Did you know that, on average, some people ingest five grams of plastic every week? Five whole grams is the equivalent of a credit card.
That’s because everywhere, there are minuscule pieces of plastic. These tiny bits have been found in the food we eat, the water we drink, and the air we inhale. Microplastics have also been discovered in humans’ blood, feces, and placenta.
While we know that tiny pieces of plastic are all around and in us, though, the impact of microplastics on humans and other animals has not been completely understood.
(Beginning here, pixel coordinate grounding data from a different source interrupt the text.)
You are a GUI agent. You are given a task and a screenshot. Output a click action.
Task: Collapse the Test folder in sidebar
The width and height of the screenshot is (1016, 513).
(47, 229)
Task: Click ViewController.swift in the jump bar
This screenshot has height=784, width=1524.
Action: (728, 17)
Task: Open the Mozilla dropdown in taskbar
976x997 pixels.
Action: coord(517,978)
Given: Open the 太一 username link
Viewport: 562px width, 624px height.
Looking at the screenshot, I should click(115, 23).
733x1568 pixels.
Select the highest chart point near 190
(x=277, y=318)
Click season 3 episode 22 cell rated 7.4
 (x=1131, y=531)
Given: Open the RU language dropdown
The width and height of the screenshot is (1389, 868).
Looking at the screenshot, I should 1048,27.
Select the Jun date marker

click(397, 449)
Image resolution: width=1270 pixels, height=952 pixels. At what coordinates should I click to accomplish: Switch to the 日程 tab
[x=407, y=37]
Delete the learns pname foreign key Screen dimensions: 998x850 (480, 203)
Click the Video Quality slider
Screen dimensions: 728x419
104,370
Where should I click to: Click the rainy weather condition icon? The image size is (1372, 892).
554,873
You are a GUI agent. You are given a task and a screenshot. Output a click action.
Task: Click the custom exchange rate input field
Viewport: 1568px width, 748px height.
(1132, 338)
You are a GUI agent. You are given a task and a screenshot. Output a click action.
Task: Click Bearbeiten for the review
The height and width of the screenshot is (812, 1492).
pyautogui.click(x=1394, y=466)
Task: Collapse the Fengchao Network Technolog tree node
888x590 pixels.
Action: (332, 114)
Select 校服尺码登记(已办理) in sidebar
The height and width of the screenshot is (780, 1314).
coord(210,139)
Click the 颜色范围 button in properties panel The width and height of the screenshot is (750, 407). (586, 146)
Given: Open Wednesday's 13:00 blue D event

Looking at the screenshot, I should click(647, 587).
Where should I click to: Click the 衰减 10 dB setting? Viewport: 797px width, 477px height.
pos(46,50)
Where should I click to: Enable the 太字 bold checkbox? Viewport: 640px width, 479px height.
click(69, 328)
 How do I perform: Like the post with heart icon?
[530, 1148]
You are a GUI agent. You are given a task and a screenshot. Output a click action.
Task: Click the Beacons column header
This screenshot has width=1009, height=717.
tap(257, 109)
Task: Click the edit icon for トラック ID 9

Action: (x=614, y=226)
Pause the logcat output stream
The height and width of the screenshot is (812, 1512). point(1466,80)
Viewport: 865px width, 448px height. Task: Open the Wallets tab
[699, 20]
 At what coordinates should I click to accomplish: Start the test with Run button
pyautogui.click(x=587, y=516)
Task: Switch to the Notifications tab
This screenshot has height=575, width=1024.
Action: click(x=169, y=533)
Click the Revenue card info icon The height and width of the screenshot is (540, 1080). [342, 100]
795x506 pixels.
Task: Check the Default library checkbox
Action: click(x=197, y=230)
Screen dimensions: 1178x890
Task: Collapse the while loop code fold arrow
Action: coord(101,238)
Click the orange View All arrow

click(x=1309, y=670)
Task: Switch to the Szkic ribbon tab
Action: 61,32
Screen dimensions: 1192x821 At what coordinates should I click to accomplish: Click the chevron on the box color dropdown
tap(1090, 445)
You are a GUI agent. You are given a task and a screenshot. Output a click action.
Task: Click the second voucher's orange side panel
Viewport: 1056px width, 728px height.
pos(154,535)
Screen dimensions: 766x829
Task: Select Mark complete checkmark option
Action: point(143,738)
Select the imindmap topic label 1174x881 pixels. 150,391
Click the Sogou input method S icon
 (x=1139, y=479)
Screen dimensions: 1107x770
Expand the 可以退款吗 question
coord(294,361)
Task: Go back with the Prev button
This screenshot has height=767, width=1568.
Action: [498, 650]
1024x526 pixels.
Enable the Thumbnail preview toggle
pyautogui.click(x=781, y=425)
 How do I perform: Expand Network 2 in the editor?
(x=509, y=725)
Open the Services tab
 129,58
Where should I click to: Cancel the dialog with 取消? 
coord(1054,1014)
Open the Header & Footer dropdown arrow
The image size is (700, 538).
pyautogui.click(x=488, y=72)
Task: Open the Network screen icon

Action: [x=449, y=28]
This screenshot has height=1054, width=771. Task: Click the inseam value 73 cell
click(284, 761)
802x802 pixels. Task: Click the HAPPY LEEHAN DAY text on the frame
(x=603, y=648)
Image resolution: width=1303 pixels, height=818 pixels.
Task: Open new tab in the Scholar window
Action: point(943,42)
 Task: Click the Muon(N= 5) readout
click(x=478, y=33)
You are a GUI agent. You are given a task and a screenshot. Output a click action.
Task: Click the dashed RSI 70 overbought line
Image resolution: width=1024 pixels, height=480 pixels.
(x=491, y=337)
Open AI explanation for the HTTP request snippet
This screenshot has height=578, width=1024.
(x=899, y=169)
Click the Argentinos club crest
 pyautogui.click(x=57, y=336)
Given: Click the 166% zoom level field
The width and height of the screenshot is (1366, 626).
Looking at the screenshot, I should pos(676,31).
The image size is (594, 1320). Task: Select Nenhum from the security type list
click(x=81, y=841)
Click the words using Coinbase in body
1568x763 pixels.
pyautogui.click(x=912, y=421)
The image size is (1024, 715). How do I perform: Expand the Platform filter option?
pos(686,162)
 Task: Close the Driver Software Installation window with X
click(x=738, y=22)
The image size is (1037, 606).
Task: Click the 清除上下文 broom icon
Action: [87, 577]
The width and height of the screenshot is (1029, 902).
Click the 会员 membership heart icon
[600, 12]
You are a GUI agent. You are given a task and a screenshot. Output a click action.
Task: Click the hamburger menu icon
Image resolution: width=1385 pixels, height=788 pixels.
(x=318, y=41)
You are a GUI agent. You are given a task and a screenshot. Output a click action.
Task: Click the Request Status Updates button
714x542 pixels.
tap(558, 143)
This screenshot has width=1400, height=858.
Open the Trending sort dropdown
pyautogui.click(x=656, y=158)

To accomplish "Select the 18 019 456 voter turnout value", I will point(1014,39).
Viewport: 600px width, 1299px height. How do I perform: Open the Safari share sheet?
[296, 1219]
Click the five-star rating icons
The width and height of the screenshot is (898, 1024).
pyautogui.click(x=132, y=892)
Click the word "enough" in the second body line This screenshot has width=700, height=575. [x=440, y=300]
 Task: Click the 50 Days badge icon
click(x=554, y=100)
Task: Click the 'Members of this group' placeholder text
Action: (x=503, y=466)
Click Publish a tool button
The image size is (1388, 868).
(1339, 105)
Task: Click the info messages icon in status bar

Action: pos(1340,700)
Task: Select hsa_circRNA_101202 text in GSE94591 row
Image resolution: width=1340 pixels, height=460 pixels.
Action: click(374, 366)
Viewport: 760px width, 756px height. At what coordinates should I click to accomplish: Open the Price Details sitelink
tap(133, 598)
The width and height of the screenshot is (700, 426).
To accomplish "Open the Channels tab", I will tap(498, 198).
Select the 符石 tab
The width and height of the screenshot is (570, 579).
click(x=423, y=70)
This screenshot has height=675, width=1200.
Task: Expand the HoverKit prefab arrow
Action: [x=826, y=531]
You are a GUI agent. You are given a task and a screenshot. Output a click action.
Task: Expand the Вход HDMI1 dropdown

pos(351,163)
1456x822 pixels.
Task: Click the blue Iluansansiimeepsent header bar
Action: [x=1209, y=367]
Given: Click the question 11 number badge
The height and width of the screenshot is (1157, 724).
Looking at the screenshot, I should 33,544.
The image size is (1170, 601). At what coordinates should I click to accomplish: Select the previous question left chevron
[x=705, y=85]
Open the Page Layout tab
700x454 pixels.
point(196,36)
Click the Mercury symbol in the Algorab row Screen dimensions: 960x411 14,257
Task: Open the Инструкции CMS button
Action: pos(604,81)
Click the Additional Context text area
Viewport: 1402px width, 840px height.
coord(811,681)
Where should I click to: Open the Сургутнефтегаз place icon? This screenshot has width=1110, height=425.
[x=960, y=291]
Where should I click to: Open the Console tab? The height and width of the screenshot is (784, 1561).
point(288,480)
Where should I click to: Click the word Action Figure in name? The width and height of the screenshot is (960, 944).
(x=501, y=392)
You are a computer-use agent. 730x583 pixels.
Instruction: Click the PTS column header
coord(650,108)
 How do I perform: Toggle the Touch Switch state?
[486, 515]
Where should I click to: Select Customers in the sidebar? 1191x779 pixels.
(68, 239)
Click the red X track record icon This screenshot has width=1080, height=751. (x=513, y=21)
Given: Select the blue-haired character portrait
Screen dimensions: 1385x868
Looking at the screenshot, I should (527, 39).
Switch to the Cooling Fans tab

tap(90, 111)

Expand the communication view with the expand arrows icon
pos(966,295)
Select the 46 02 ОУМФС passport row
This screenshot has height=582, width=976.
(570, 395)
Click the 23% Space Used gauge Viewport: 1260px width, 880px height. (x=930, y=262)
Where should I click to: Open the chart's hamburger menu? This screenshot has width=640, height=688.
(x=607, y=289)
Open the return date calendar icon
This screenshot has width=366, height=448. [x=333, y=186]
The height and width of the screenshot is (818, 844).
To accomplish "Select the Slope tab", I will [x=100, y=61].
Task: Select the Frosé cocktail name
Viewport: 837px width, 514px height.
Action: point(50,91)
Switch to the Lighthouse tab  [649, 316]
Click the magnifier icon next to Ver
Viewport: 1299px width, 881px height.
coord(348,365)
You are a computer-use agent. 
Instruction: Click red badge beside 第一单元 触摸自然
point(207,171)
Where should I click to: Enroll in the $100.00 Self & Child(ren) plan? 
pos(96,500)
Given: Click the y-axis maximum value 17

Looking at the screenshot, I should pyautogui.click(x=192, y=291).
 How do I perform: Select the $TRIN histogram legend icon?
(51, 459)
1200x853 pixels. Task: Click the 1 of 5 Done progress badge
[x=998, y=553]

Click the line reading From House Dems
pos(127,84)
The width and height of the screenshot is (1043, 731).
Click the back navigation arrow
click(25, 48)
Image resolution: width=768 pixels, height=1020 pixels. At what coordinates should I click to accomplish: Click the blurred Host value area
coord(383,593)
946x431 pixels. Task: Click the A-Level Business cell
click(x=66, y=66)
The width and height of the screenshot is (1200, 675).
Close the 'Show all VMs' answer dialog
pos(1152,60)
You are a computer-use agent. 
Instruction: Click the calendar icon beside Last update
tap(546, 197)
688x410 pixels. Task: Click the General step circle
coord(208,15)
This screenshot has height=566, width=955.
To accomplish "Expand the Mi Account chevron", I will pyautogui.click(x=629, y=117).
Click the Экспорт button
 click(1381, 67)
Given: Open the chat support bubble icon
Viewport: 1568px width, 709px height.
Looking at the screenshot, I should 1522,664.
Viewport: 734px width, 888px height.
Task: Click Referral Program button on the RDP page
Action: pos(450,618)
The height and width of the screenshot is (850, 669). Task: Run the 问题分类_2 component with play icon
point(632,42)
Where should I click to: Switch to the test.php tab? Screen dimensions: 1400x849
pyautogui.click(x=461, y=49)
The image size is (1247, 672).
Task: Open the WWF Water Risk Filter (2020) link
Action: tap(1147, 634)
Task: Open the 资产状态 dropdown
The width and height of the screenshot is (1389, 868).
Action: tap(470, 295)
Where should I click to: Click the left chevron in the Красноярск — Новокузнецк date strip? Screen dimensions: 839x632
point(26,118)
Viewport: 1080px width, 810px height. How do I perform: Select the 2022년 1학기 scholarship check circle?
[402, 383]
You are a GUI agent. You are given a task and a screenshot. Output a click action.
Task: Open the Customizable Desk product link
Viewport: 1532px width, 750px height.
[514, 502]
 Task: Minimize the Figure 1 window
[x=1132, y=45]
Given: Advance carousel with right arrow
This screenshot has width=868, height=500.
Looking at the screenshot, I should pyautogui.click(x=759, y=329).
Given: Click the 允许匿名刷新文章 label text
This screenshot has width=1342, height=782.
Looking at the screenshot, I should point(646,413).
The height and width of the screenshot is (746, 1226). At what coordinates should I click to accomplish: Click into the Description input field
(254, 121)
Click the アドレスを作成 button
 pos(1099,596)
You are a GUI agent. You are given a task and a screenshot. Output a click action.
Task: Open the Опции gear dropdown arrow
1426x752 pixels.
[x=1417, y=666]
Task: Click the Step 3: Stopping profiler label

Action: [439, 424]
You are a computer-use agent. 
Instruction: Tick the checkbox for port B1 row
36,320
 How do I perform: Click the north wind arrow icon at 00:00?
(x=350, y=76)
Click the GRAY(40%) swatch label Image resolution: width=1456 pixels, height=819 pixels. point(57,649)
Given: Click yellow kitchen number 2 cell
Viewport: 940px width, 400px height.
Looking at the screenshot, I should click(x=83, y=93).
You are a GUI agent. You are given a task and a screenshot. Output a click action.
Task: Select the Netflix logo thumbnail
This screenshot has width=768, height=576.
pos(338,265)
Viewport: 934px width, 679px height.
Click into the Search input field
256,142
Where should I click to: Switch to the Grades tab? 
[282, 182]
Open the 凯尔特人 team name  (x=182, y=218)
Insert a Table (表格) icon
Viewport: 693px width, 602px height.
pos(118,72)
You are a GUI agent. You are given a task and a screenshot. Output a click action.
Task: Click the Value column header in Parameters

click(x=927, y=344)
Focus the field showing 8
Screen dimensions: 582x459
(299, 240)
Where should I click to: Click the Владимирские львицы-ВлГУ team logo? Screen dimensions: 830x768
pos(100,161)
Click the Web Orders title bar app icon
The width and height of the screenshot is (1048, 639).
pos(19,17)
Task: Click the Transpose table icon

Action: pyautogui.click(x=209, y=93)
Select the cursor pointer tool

However, new research published in Nature Ecology & Evolution has found that microplastics may impact the gut microbiome of seabirds– or the trillions of microbes in the intestines that play a critical role in the health of both humans and animals.
Microplastics are tiny pieces of plastic measuring under five millimeters in diameter. And unfortunately, this kind of pollution has plagued countless parts of the world– including even remote regions such as the Arctic and the Tibetan Plateau.
Scientists are unsure just how much plastic the majority of animals are exposed to. However, sea birds are particularly vulnerable since the birds spend much of their life eating fish located at the water’s surface. This leads to the ingestion of floating plastic.
Past studies have already found that these floating microplastics are extremely damaging for seabirds, too. After animals ingest microplastic, their stomachs often feel full– causing them to not eat enough and ultimately starve to death.
In addition to that, the chemicals from the plastic pieces are also harmful, resulting in symptoms such as inflammation.
It was this finding that inspired Gloria Fackelmann, a microbial biologist from Ulm University in Germany, to wonder whether the microbes that stick to plastic surfaces might also impact animals’ microbiomes after ingestion.